Opening the Lotus:
A Woman's Guide to Buddhism

by Sandy Boucher


Beacon Press, 1997. ISBN 0807073091.
Reviewed by Melanie Alberts
Posted on 11/18/2004

Nonfiction: Faith/Spirituality/Inspiration

Sandy Boucher's twenty years of experience with Buddhism frames this unique introduction to one of the world's oldest faiths. As someone looking to learn more about Buddhism, I've been reading many introductions lately and Opening the Lotus is clearly my favorite. Boucher writes with a lively and accessible style as she focuses on women in Buddhism. It is notable that the only illustration is of the goddess Kwan Yin. The author includes many personal stories because she says "...the Buddha way is not a path of received truths but a path of investigation of the human condition through one's own experience of it."

The first chapter is a brief biography of the Buddha and the tenets of Buddhism. Boucher quickly moves into the practical aspects of the faith when she answers questions like "What can I expect in a Buddhist meditation hall?" and "Can women be Buddhist leaders?" while describing how women have fared in Buddhist history. She addresses sexuality, emotional detachment and enlightenment through a woman's perspective. I was pleased to see so many stories used as examples.

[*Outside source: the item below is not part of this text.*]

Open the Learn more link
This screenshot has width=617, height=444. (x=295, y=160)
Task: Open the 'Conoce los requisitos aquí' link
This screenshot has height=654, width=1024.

In "An Encounter with Anger," the author writes of an incident she experienced on Parappaduwa Nun's Island in Sri Lanka, where Western women can live as nuns for weeks at a time. When a certain gung-ho participant requested that they rise at 4:00 a.m. instead of 4:30, Thinking 4:30 a.m. was early enough, Boucher fumed throughout the day. Later, she realized, "How completely I created this emotion, and how inappropriate it felt in this serene monastic setting. But perhaps it was not inappropriate, for I was shown my own capacity for anger, which I share with every other human being, and I was given the opportunity to observe it fully. So I watched my rage build and sustain itself and finally, slowly, begin to dissipate. Not until evening had the anger stilled. I felt emotionally wrecked and pushed to my limits by my day long experience, but when I went to bed that night I knew I had been given a profound teaching."

Such revelations are the fruits of meditation. The author describes walking meditation and offers five different seated meditations, from a focus on the breath to a complex visualization. Finally, she includes an extensive directory of women teachers and retreats for women. Opening the Lotus is indispensable for the information it provides on women's roles and how they shaped the faith over the centuries. It encourages you to find your place in Buddhism and is an energizing place to start.